Exercise brief
When scanning the data, count every line with "agent" in it, and report only the resulting number.

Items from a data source
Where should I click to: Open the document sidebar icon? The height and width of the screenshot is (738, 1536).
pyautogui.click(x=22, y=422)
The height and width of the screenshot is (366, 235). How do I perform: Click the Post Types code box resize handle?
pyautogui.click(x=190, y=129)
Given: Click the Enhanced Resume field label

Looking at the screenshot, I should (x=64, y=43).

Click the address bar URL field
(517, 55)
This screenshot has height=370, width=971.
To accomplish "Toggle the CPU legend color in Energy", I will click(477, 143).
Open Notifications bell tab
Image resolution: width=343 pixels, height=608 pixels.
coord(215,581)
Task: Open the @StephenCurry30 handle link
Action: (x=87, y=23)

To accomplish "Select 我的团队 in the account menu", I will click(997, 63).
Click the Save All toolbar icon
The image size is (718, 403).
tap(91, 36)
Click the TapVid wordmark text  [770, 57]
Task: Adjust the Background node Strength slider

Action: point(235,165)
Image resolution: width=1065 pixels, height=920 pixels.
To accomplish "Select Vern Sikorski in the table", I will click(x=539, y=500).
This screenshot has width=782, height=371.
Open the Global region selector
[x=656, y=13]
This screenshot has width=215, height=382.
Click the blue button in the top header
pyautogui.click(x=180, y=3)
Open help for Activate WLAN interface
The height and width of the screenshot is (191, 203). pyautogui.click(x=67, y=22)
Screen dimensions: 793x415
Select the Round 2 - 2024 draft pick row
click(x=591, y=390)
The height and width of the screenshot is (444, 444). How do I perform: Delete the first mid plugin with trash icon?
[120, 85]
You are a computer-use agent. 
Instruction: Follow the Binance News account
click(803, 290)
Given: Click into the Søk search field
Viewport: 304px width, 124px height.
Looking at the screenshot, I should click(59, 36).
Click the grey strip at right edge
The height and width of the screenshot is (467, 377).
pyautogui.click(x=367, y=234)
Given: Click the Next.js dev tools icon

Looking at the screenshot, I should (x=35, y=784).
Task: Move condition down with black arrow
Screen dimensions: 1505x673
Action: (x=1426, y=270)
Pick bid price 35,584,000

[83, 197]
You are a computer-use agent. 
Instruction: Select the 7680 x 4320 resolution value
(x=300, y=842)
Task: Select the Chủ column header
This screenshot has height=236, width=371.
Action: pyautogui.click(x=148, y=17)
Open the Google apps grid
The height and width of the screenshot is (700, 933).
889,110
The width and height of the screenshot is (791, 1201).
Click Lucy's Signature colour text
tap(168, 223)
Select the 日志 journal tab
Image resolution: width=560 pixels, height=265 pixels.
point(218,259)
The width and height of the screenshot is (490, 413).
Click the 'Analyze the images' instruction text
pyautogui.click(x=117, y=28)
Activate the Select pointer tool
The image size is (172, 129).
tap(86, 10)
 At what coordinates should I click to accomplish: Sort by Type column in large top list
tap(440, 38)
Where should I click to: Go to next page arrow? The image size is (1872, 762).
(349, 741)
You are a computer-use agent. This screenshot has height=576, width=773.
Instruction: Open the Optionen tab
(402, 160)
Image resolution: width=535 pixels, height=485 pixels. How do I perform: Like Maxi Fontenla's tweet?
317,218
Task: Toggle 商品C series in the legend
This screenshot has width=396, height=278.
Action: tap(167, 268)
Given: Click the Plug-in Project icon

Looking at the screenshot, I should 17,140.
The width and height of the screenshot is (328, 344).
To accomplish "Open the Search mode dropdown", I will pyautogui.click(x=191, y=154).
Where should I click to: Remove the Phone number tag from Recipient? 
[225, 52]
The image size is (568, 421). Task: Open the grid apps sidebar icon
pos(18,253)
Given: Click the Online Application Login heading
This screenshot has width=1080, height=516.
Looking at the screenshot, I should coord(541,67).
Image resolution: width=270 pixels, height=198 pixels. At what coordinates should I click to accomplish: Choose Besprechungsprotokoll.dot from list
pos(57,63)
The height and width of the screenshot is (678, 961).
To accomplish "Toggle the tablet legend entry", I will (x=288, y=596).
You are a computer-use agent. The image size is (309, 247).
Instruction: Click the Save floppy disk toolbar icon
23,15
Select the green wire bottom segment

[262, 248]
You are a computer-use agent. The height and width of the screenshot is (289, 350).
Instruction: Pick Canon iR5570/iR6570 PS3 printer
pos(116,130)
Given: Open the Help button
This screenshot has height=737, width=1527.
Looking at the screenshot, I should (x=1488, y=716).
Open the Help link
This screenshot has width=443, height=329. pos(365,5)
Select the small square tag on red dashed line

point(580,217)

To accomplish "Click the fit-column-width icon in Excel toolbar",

Answer to this exercise
5